I was trying the retargeting approach. It was just looking strange, but you made the comment the skeleton was in the wrong place, which makes sense. It looked like during retargeting it was pulling the hips down to the ground.
Note: GLTF->Blender->OBJ->USD seems to lose the bones. With FBX I have tried different settings but the result does not load with textures in Omniverse. But skeleton was at right layer.
So next idea is a “fix it up” python script that restructures the USD file. Load USD, reorganize layers, write it back out. I can compare the FBX and GLTF versions to work out the correct structure I hope. The skeleton was a bit interesting - its a flat list of tags and layer names (I think). I will probably have a go in USDA by hand first with a text editor, and if I get it right then try to automate it with a Python script. Good learning exercise. (I keep telling myself that.)

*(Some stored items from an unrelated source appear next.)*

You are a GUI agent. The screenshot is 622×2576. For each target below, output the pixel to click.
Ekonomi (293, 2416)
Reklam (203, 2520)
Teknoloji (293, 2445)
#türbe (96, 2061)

I need to fix other things anyway, so probably want such a script regardless. E.g. restructure the mesh layers to what audio2Face wants. I have a long list of topics to still work out in Omniverse. How to blend animation clips? (I don’t think the Sequencer supports this at present - you can only put one after the other.) How to combine procedural animation (e.g. “look at target”) with animation clips (including blending between them). I think everything is technically feasible - but some of it looks like a lot of work (probably too much for a hobby project).

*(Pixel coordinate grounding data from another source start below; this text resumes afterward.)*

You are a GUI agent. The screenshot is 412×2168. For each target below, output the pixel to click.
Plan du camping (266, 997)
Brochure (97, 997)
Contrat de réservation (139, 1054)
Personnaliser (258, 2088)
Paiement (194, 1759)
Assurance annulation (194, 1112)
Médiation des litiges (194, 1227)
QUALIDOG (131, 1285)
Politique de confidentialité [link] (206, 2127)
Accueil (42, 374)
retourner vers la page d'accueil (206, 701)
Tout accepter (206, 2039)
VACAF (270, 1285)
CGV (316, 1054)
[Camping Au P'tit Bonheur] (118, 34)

The other “fun” I will have is Unity (where all my existing animation clips are) convert animation clips to “humanoid” animations. Rather than retargeting from one character to another, they convert animation clips to “humanoid” (generic), then retarget that to bone names. Each character has an “avatar description” which maps the bone names to the bones for that character. So its kinda the same, but different enough to make bringing them across… interesting. (It looks technically possible, just more work.) Fun times!
I really should get a scene working with the retargeting approach. I have a library of animation clips from many different original characters collected over time. So I have to wrap my head around what to do in Omniverse. Maybe convert all animation clips to a standard character, then retarget that one character to everyone else. Retargeting many source character animations to many target characters feels inefficient.
But I also have to work out hair bounces, hair in wind, cloth simulation for clothes, texture tiling for different skins, facial expressions, … it’s big enough a job that the logical part of my brain tells me “give up now, you will never finish it”. So this is currently more a learning exercise.